Courts
- Type: Private
- Industry: Retail
- Founded: 1850
- Area served: Antigua and Barbuda; Barbados; Belize; Curacao; Dominica; Grenada; Guyana; Jamaica; St. Kitts and Nevis; St. Lucia; Saint Vincent and the Grenadines; Trinidad and Tobago; United Kingdom (trademarks only); United States;
- Owner: Unicomer Group
- Website: courts.com

= Courts (retailer) =

Furniture and electronics retailer

Courts is a furniture and electronics retailer, founded by William Henry Court in Canterbury, England in 1850.

In 1959, Courts opened its first store in Jamaica, and subsequently grew across the Caribbean. In 2004, Courts plc went into administration in the United Kingdom. Its Caribbean operations and defunct UK trademarks were later acquired by Unicomer Group in 2006, who now operate the Courts brand across 13 countries.

==History==
Courts was founded in 1850, by William Henry Court, with a single store in Canterbury, England. In 1945, the company was sold to the Cohen brothers, who began to expand the business. Hire purchase terms were offered from 1946. Courts was listed on London Stock Exchange in 1959. By this stage, Courts had thirty four retail stores in the United Kingdom.

In 1959, Courts expanded into the Caribbean, and opened its first store in Kingston, Jamaica. By 1965, a further store was opened in Barbados, and the product range was diversified to include electricals. Courts Jamaica listed on the Jamaica Stock Exchange in 1969. In 1978, Courts Barbados listed on the Barbados Stock Exchange.

In December 2001, after Courts plc breached a number of its banking covenants, the company's banks appointed PwC to safeguard their debts.

On Monday 29 November 2004, shares in Courts plc were suspended at 13.5p and the company went into administration, with debts of £280 million. PwC earned record fees for both pre administration and post administration work. The reasons given for entering administration were a fall in sales in the country, combined with the financial cost of the damage caused by Hurricane Ivan to the company's Caribbean arm.

The administration caused public controversy, because the sudden store closures had seen a number of outlets almost besieged and in some cases damaged by angry customers and left thousands of customers out of pocket, without the furniture they had ordered and deposits they had paid. SB Capital, owners of Furnitureland, acquired the largest number of former UK branches.

All stores in the United Kingdom were closed, and overseas subsidiaries were sold, with most going to Unicomer Group. Courts plc in the UK was eventually dissolved as a company.
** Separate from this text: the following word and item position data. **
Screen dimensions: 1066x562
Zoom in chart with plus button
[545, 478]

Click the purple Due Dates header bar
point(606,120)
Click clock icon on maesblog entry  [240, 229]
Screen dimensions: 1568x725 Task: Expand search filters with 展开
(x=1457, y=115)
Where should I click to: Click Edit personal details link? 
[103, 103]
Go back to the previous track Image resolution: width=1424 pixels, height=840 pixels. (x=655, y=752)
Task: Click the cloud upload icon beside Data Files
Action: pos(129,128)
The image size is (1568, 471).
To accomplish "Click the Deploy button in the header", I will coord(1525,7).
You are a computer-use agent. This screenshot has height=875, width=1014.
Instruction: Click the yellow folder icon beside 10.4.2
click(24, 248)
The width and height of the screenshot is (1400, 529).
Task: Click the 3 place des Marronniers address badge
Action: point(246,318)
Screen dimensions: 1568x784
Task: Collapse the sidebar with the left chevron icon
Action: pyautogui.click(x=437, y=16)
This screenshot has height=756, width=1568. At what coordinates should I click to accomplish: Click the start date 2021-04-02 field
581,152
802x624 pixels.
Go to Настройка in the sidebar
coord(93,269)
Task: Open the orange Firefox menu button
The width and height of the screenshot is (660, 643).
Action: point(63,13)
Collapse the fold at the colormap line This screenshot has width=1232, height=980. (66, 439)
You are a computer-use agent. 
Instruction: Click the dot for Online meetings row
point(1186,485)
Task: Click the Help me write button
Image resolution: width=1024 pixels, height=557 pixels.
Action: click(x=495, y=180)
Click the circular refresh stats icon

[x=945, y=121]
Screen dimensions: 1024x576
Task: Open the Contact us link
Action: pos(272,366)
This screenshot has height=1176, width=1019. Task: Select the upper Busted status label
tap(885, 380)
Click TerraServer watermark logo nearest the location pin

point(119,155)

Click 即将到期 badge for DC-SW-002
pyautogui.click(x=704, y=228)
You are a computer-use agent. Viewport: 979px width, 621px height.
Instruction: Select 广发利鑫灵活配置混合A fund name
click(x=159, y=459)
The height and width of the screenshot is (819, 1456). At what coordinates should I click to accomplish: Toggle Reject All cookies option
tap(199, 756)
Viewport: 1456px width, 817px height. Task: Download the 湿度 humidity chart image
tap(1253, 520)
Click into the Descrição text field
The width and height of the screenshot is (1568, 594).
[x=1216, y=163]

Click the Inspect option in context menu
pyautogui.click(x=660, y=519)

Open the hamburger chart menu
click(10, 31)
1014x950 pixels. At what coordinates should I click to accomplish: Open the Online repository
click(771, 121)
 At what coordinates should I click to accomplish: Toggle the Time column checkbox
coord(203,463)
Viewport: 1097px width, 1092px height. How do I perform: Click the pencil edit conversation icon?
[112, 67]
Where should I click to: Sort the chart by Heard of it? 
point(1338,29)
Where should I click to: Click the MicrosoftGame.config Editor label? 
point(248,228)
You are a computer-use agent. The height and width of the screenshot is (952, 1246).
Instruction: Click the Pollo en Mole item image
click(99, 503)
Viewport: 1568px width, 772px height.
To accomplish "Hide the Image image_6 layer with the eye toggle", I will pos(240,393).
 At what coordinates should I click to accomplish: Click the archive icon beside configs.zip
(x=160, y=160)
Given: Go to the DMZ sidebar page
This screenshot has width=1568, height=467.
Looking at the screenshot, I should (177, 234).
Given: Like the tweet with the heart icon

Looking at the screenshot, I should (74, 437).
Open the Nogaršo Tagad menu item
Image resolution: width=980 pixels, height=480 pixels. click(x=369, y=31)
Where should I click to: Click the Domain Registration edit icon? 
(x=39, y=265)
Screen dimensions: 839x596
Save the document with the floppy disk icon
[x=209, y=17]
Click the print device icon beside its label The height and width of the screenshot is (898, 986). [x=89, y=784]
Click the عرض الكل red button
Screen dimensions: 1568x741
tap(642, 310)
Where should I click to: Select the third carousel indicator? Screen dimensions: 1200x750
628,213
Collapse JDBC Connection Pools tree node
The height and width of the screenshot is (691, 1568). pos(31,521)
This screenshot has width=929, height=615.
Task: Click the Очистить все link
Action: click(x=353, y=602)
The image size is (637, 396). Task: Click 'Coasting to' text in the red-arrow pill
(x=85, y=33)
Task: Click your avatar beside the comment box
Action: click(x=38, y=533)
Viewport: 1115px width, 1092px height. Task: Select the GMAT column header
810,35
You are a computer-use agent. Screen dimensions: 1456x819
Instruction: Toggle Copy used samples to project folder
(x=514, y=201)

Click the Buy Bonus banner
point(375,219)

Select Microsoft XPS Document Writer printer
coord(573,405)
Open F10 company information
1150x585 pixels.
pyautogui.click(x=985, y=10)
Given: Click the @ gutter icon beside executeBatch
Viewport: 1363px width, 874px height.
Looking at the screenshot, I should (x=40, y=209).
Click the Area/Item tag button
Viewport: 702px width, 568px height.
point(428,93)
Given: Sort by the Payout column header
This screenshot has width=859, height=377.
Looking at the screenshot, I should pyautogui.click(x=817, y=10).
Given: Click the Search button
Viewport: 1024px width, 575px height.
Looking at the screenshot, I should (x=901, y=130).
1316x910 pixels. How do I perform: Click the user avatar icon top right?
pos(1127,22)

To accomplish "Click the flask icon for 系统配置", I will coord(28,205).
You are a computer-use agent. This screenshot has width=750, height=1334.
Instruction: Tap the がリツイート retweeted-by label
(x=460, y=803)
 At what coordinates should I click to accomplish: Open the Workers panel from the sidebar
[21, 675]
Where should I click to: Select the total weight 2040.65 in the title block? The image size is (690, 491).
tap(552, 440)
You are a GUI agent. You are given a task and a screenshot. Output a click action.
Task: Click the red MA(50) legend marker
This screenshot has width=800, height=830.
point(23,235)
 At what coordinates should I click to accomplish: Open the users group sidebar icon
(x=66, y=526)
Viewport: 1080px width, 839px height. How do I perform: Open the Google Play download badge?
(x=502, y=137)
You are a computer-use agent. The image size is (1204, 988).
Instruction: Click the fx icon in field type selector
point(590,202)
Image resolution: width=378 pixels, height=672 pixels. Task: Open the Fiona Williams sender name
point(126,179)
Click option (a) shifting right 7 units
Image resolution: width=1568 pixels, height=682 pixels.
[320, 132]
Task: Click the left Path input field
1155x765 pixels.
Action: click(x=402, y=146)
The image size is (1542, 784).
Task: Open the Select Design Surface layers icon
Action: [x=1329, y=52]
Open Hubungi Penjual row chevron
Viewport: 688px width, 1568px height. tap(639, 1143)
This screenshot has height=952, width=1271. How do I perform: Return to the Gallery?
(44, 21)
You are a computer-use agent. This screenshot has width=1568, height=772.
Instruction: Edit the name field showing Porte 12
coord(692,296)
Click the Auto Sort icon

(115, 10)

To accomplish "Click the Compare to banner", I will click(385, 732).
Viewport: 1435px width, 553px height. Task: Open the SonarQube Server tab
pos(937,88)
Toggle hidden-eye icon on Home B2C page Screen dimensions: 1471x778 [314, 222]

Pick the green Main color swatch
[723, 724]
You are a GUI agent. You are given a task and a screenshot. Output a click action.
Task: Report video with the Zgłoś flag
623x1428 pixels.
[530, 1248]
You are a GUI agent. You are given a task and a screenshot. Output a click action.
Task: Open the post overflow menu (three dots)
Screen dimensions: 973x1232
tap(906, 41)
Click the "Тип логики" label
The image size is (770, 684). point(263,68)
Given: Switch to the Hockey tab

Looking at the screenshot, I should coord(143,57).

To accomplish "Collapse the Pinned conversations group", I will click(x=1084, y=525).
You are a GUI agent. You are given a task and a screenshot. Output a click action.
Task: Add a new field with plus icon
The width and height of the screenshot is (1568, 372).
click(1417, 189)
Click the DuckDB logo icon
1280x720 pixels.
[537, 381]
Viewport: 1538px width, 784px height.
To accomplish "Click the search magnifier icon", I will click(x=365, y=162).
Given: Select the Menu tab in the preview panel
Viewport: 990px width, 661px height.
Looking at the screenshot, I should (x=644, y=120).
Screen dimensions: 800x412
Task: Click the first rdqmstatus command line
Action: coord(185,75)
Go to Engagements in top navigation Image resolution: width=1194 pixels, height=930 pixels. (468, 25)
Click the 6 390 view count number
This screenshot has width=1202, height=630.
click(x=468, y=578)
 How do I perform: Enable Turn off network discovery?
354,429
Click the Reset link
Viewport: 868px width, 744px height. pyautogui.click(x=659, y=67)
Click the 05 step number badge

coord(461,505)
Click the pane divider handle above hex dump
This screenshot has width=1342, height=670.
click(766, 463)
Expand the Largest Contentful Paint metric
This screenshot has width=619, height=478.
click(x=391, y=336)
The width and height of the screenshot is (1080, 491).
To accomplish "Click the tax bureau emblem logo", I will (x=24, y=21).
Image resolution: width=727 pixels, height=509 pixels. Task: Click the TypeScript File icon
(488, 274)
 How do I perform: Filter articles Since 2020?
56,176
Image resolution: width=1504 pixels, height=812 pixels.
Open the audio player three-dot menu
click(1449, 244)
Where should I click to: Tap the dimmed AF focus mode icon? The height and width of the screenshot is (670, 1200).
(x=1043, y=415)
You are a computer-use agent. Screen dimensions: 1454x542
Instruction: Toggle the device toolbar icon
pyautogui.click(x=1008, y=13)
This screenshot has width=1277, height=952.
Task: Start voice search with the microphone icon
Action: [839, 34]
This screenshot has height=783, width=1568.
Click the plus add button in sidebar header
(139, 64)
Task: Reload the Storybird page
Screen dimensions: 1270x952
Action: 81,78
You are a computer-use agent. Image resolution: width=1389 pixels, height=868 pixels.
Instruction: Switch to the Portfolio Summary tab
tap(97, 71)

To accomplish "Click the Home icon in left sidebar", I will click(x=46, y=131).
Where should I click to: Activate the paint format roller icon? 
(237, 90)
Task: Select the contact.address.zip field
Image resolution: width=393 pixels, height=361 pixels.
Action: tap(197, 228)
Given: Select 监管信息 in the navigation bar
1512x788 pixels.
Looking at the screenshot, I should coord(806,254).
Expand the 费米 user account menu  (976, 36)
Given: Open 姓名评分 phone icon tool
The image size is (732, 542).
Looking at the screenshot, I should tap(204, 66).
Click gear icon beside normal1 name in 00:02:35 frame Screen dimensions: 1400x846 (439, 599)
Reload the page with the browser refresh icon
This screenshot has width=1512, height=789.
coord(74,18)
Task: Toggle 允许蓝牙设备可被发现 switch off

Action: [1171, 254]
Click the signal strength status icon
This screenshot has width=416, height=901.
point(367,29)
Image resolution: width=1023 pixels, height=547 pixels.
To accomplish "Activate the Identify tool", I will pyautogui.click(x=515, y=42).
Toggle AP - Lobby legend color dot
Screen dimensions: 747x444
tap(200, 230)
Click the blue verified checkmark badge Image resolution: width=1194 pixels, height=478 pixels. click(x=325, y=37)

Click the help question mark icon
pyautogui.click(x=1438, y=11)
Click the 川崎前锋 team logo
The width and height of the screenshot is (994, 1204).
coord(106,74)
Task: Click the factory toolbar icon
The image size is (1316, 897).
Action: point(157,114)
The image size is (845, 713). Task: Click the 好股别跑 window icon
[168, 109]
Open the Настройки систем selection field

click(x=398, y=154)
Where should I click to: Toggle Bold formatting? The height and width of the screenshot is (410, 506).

A store branded Courts Caribbean is located in Jamaica, New York to serve Caribbean immigrants living in the United States wishing to send gifts to family members in their countries of birth. The American store positions itself as an ethnic and nostalgic brand. As of November 2023, there are four Courts stores in the USA, located in Jamaica, Brooklyn, The Bronx and Miramar, Florida. These all operated by Unicomer Group.

== Other retailers trading as Courts ==

=== Asia (Nojima Corporation) ===
Courts expanded into Singapore in 1971. The Malaysian and Singaporean operations (which had previously operated stores in Indonesia and Thailand) were consolidated under Courts Asia Ltd once Courts plc in the UK ceased, which has since opened new stores in Indonesia. Courts Asia was acquired by Nojima Corporation in 2019.

=== Australia / Oceania (Vision Investments Limited) ===
Courts expanded into Fiji in 1971. Courts branded stores are operated in Fiji and Papua New Guinea by Vision Investments Limited. Courts also makes furniture in Fiji taking advantage of locally grown Mahogany.

=== Africa (Bramcom Holding) ===
BAIC-subsidiary Bramcom Holding acquired the Mauritius and Madagascar operations, and co-founded Victoria Courts in Kenya in partnership with Nairobi-based Victoria Furnitures. Following the collapse of BAIC in 2015, the Mauritius stores were acquired in a management buyout, after a failed acquisition attempt by Courts Asia.